Whatever its precise contours, an alliance of rights-respecting democracies would offer a hopeful counterpoint to the authoritarian trope of China’s and Russia’s leaders standing alongside North Korea’s Kim Jong Un, observing military hardware in a parade in Beijing’s Tiananmen Square in September. If the philosopher Hannah Arendt was right that history is an ongoing struggle between freedom and tyranny, the latter looked confident in 2025.
Yet, even in the worst of times, the idea of freedom and human rights is enduring. People power remains an engine for change. In the US, “No Kings” marches have drawn millions, protesters in Chicago, Minneapolis, Los Angeles, and around the country have stood up against the deployment of the National Guard and ICE abuses, and students are still organizing for Palestine on university campuses despite draconian crackdowns and visa revocations.
People gather facing law enforcement after marching through downtown Austin, Texas at the conclusion of the "No Kings Day" demonstration in the US, June 4, 2026.
Buoyed by popular resistance, South Korean parliamentarians impeached their president to prevent him from grabbing power through martial law. Grassroots aid efforts by Sudan’s emergency response rooms, Hong Kong’s fire relief, Sri Lanka’s cyclone relief community kitchens, and Ukrainian mutual aid and solidarity collectives represent the best of this trend.
In 2025, Gen Z protests against corruption, inadequate public services, and poor governance in Nepal, Indonesia, and Morocco brought to the forefront the need for governments to listen to their youth and tackle corruption and inequality. But as the difficulties of restoring rights in Bangladesh after years under an authoritarian government illustrates, gains won through public mobilization can easily be lost unless democratic participation and free expression remain unassailable.
People take part in a youth-led protest against corruption and calling for education and healthcare reforms, in Rabat, Morocco, June 4, 2026.
Demonstrators outside Nepal's Parliament during a protest in Kathmandu condemning social media prohibitions and corruption by the government, June 4, 2026.

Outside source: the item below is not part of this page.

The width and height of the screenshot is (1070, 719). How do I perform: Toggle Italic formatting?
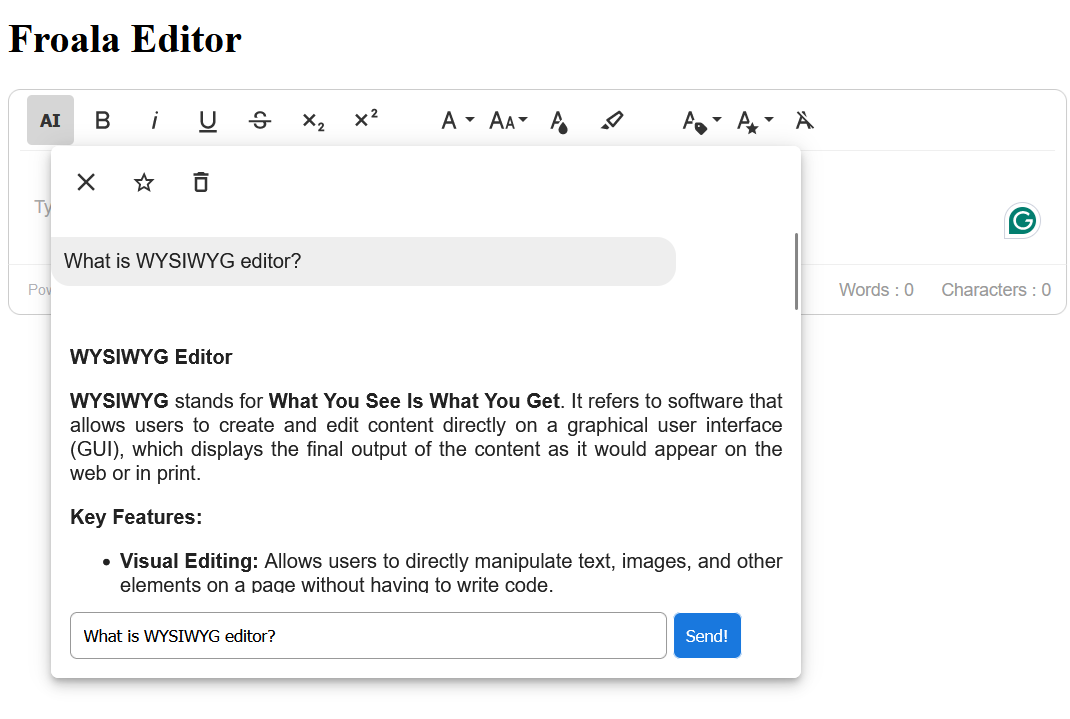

In this more hostile world, civil society is more critical than ever. It’s also increasingly endangered, particularly in an environment where funding is scarce. In 2025, Human Rights Watch was labeled “undesirable” and banned from operating in Russia. For partners in Egypt, Hong Kong, and India, these tactics are all too familiar. Restrictions on civil society and protest have become more commonplace in Europe, including the UK and France. And now, for the first time, many worry about risks associated with their operational presence in the US, where the Open Society Foundations, a major donor, have already been threatened, and the administration is preparing a list of “domestic terrorists” under overbroad guidance that could be interpreted to include the work of many progressive groups.
Breaking the authoritarian wave and standing up for human rights is a generational challenge. In 2026, it will play out most acutely in the US, with far-reaching consequences for the rest of the world. Fighting back will require a determined, strategic, and coordinated reaction from voters, civil society, multilateral institutions, and rights-respecting governments around the globe.
엘리시아 elysia의 네이티브 코인인 el은 2018년 실물 자산 토큰화 플랫폼을 지원하기 위해 설계된 유틸리티 토큰입니다., Human Rights Watch’s 36th annual review of human rights practices and trends around the globe, reviews developments in more than 100 countries.